Bible Truth Ministries Academy
(Published in 2008)
Tampa – For Suzette Dean, the journey began in a converted upstairs apartment in her own home. She turned the space into a classroom for eight desperate children who lived in her east Tampa neighborhood and, with it, changed the calling in her life. Nine years later, she and husband Daniel run a school with 67 eager children in a polished grey stucco building. It sits next to a sanctuary with the word HOPE written across the front. Both were built by Daniel’s own hands, and they have become monuments to the couple’s dream for their community.
Bible Truth Ministries Academy already has become such a fixture in east Tampa that most afternoons students from the public high school across the street stop by for studying, tutoring, FCAT preparation and free time in the computer lab. On any given day, former Tampa Bay Buccaneer and All Sports Community Services director Tyrone Keys may be talking with young males about setting goals for college or current Buccaneer Michael Clayton may be reading to young students. Teenagers and adults play on the outdoor basketball court or engage in games of chess and checkers under the stately trees. The rules are simple enough: no swearing, no fighting, no drugs, no pants below the waist, and show respect.
The school is the product of genuine sweat equity, along with an $80,000 family bequest the couple used to buy land and building materials. The school spans from Kindergarten through 12th grade, and the tuition in 2008-09 was $3,763. The school currently serves eight Step Up For Students scholarship recipients. Students are divided into multi-grade learning groups and taught with the Accelerated Christian Education curriculum, which is self-paced and has allowed some of the students to advance well beyond their grade levels. Mrs. Dean believes in regular evaluation and uses the Stanford Achievement Test to measures students’ academic standing nationally. The only sport offered at the academy is chess, and the students have become so successful they often bring home trophies competing against students who are several years older.

▸ **Actions to take**:
**a)** In the passage about Bible Truth Ministries Academy, how much was tuition for the 2008-09 school year?
**b)** Pick up the passage about Bible Truth Ministries Academy right after its last sentence and keep writing.
The material after this passage stands on its own and has nothing to do with it.

▸ **The data**:
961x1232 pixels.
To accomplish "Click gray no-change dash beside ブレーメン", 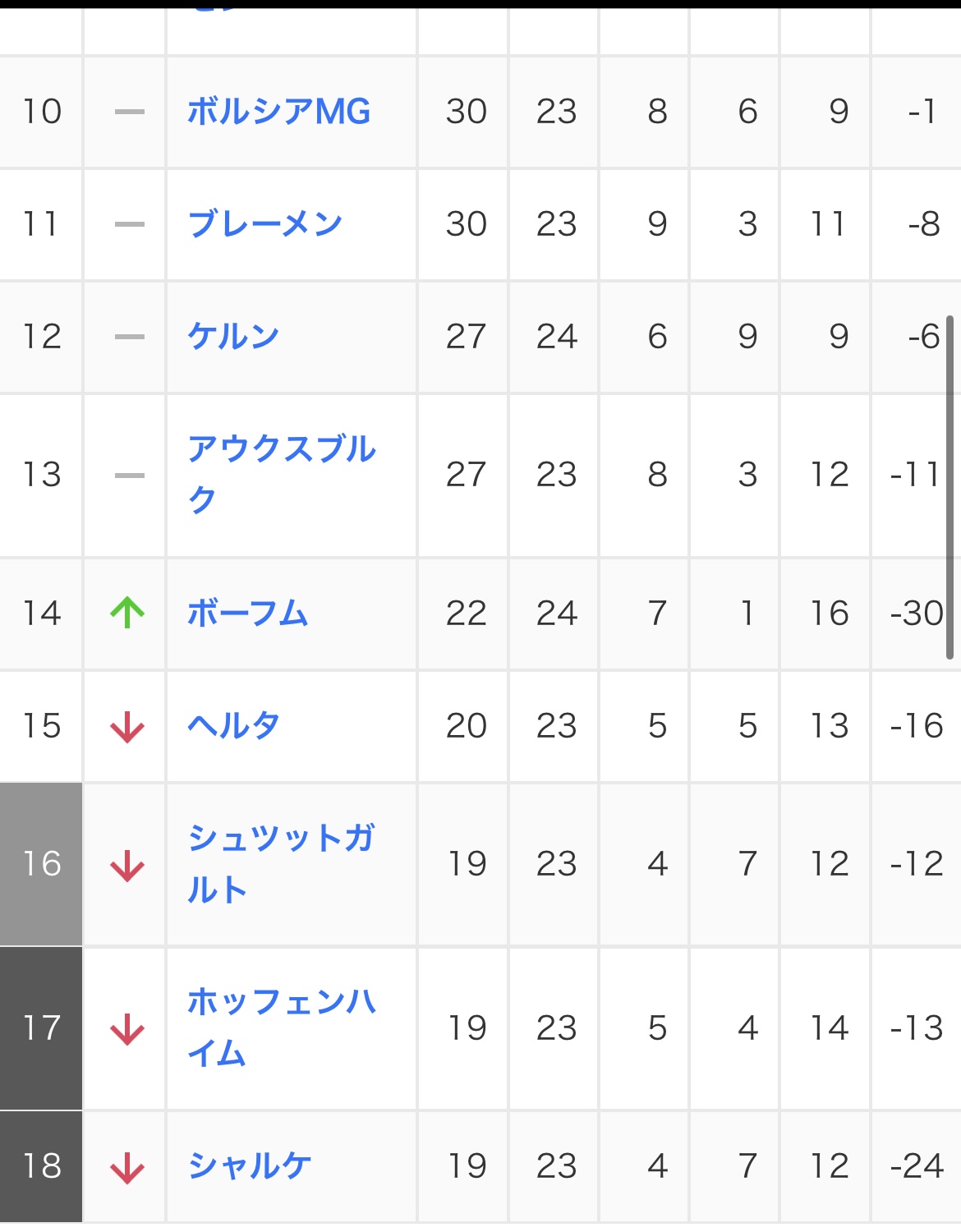I will click(130, 224).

▸ **Answers below**:
**a)** $3,763

**b)**
In June, the academy celebrated its first graduate. That young woman, Angel Nichole Lee, had attended since fourth grade and had made the climb from C’s and D’s to A’s and B’s. She headed off to Hillsborough Community College with ambitions of medical school. “Although you start out bad,” she told students at her ceremony, “you can end up good.”
The typical scholarship school
Is small in size: The average total enrollment is 161 students.
Serves mostly private-paying students: Step Up students make up an average of 30 percent of total enrollment.
Serves elementary students: About 66 percent in grades K-5.
Is faith-based: Seventy-five percent of the schools are faith-based. The 193 Catholic schools represent the largest single group.